↓↓↓

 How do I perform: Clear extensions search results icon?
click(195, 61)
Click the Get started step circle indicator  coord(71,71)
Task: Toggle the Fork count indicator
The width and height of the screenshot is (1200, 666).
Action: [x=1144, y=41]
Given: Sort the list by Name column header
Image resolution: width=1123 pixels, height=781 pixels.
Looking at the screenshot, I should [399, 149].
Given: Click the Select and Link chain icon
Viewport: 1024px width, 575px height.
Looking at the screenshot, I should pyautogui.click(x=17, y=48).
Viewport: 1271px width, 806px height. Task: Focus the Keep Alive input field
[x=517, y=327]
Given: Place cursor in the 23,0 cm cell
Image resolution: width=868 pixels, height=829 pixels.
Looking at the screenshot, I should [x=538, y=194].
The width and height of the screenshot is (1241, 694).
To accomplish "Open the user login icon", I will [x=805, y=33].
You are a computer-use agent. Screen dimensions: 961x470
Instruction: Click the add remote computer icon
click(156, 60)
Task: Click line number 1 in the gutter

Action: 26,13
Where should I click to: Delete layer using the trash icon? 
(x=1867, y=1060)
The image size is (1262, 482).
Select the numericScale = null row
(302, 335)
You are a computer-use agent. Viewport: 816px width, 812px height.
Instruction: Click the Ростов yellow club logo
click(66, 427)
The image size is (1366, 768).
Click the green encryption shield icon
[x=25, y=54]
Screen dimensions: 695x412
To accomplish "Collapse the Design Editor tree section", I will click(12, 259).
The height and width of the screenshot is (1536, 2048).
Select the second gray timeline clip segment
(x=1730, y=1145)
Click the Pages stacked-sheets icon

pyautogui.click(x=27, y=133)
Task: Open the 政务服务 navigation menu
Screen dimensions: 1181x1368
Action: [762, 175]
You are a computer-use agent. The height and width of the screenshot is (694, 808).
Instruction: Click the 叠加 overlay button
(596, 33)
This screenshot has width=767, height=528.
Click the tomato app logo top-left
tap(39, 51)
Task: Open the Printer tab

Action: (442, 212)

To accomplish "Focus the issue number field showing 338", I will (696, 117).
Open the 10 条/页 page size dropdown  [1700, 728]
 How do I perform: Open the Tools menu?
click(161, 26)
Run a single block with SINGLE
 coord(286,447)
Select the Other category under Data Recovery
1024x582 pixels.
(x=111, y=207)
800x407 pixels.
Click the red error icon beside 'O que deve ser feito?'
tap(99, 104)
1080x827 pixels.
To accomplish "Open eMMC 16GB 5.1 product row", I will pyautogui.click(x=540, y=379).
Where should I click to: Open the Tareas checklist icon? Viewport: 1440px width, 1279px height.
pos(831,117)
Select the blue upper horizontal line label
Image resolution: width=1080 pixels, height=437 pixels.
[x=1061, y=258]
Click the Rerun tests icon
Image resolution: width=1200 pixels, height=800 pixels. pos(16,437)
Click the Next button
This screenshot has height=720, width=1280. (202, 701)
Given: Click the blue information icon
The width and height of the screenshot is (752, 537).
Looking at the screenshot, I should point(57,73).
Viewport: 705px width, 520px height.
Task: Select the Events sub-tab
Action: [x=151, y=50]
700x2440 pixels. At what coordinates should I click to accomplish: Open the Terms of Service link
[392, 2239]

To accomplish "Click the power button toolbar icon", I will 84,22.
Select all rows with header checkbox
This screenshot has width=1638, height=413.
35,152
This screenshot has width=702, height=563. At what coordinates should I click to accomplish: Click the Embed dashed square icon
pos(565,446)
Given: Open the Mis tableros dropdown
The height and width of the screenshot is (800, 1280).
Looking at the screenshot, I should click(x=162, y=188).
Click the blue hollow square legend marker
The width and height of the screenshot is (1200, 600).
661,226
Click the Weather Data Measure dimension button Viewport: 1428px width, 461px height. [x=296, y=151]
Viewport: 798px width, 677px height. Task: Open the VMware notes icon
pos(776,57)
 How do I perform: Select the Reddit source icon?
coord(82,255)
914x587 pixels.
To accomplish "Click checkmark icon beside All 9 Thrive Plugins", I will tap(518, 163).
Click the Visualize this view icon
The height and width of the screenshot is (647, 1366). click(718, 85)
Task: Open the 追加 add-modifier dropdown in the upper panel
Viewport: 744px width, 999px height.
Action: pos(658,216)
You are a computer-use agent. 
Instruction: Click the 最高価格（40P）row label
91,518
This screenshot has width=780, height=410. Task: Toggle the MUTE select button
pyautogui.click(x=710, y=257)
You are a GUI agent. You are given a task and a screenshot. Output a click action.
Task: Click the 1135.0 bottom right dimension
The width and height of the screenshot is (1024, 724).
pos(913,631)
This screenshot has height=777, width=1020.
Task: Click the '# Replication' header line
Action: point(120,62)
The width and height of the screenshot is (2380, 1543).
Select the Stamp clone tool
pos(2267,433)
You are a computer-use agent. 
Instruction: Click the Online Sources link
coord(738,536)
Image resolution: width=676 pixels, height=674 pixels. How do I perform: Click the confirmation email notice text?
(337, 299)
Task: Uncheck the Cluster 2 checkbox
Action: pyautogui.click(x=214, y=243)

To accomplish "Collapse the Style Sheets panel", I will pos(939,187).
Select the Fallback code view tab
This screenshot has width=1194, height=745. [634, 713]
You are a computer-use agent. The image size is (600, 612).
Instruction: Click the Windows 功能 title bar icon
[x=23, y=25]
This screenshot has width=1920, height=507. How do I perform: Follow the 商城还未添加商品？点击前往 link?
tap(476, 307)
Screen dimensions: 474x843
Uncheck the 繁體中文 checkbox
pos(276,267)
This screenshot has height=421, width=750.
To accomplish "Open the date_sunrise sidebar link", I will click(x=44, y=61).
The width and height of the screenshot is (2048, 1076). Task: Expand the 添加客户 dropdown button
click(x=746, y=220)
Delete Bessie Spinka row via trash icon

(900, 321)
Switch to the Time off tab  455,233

↑↑↑

PROMPT
Reproduce the material above. Do not change a word.

ANSWER AREA
 How do I perform: Clear extensions search results icon?
click(195, 61)
Click the Get started step circle indicator  coord(71,71)
Task: Toggle the Fork count indicator
The width and height of the screenshot is (1200, 666).
Action: [x=1144, y=41]
Given: Sort the list by Name column header
Image resolution: width=1123 pixels, height=781 pixels.
Looking at the screenshot, I should [399, 149].
Given: Click the Select and Link chain icon
Viewport: 1024px width, 575px height.
Looking at the screenshot, I should pyautogui.click(x=17, y=48).
Viewport: 1271px width, 806px height. Task: Focus the Keep Alive input field
[x=517, y=327]
Given: Place cursor in the 23,0 cm cell
Image resolution: width=868 pixels, height=829 pixels.
Looking at the screenshot, I should [x=538, y=194].
The width and height of the screenshot is (1241, 694).
To accomplish "Open the user login icon", I will [x=805, y=33].
You are a computer-use agent. Screen dimensions: 961x470
Instruction: Click the add remote computer icon
click(156, 60)
Task: Click line number 1 in the gutter

Action: 26,13
Where should I click to: Delete layer using the trash icon? 
(x=1867, y=1060)
The image size is (1262, 482).
Select the numericScale = null row
(302, 335)
You are a computer-use agent. Viewport: 816px width, 812px height.
Instruction: Click the Ростов yellow club logo
click(66, 427)
The image size is (1366, 768).
Click the green encryption shield icon
[x=25, y=54]
Screen dimensions: 695x412
To accomplish "Collapse the Design Editor tree section", I will click(12, 259).
The height and width of the screenshot is (1536, 2048).
Select the second gray timeline clip segment
(x=1730, y=1145)
Click the Pages stacked-sheets icon

pyautogui.click(x=27, y=133)
Task: Open the 政务服务 navigation menu
Screen dimensions: 1181x1368
Action: [762, 175]
You are a computer-use agent. The height and width of the screenshot is (694, 808).
Instruction: Click the 叠加 overlay button
(596, 33)
This screenshot has width=767, height=528.
Click the tomato app logo top-left
tap(39, 51)
Task: Open the Printer tab

Action: (442, 212)

To accomplish "Focus the issue number field showing 338", I will (696, 117).
Open the 10 条/页 page size dropdown  [1700, 728]
 How do I perform: Open the Tools menu?
click(161, 26)
Run a single block with SINGLE
 coord(286,447)
Select the Other category under Data Recovery
1024x582 pixels.
(x=111, y=207)
800x407 pixels.
Click the red error icon beside 'O que deve ser feito?'
tap(99, 104)
1080x827 pixels.
To accomplish "Open eMMC 16GB 5.1 product row", I will pyautogui.click(x=540, y=379).
Where should I click to: Open the Tareas checklist icon? Viewport: 1440px width, 1279px height.
pos(831,117)
Select the blue upper horizontal line label
Image resolution: width=1080 pixels, height=437 pixels.
[x=1061, y=258]
Click the Rerun tests icon
Image resolution: width=1200 pixels, height=800 pixels. pos(16,437)
Click the Next button
This screenshot has height=720, width=1280. (202, 701)
Given: Click the blue information icon
The width and height of the screenshot is (752, 537).
Looking at the screenshot, I should point(57,73).
Viewport: 705px width, 520px height.
Task: Select the Events sub-tab
Action: [x=151, y=50]
700x2440 pixels. At what coordinates should I click to accomplish: Open the Terms of Service link
[392, 2239]

To accomplish "Click the power button toolbar icon", I will 84,22.
Select all rows with header checkbox
This screenshot has width=1638, height=413.
35,152
This screenshot has width=702, height=563. At what coordinates should I click to accomplish: Click the Embed dashed square icon
pos(565,446)
Given: Open the Mis tableros dropdown
The height and width of the screenshot is (800, 1280).
Looking at the screenshot, I should click(x=162, y=188).
Click the blue hollow square legend marker
The width and height of the screenshot is (1200, 600).
661,226
Click the Weather Data Measure dimension button Viewport: 1428px width, 461px height. [x=296, y=151]
Viewport: 798px width, 677px height. Task: Open the VMware notes icon
pos(776,57)
 How do I perform: Select the Reddit source icon?
coord(82,255)
914x587 pixels.
To accomplish "Click checkmark icon beside All 9 Thrive Plugins", I will tap(518, 163).
Click the Visualize this view icon
The height and width of the screenshot is (647, 1366). click(718, 85)
Task: Open the 追加 add-modifier dropdown in the upper panel
Viewport: 744px width, 999px height.
Action: pos(658,216)
You are a computer-use agent. 
Instruction: Click the 最高価格（40P）row label
91,518
This screenshot has width=780, height=410. Task: Toggle the MUTE select button
pyautogui.click(x=710, y=257)
You are a GUI agent. You are given a task and a screenshot. Output a click action.
Task: Click the 1135.0 bottom right dimension
The width and height of the screenshot is (1024, 724).
pos(913,631)
This screenshot has height=777, width=1020.
Task: Click the '# Replication' header line
Action: point(120,62)
The width and height of the screenshot is (2380, 1543).
Select the Stamp clone tool
pos(2267,433)
You are a computer-use agent. 
Instruction: Click the Online Sources link
coord(738,536)
Image resolution: width=676 pixels, height=674 pixels. How do I perform: Click the confirmation email notice text?
(337, 299)
Task: Uncheck the Cluster 2 checkbox
Action: pyautogui.click(x=214, y=243)

To accomplish "Collapse the Style Sheets panel", I will pos(939,187).
Select the Fallback code view tab
This screenshot has width=1194, height=745. [634, 713]
You are a computer-use agent. The image size is (600, 612).
Instruction: Click the Windows 功能 title bar icon
[x=23, y=25]
This screenshot has width=1920, height=507. How do I perform: Follow the 商城还未添加商品？点击前往 link?
tap(476, 307)
Screen dimensions: 474x843
Uncheck the 繁體中文 checkbox
pos(276,267)
This screenshot has height=421, width=750.
To accomplish "Open the date_sunrise sidebar link", I will click(x=44, y=61).
The width and height of the screenshot is (2048, 1076). Task: Expand the 添加客户 dropdown button
click(x=746, y=220)
Delete Bessie Spinka row via trash icon

(900, 321)
Switch to the Time off tab  455,233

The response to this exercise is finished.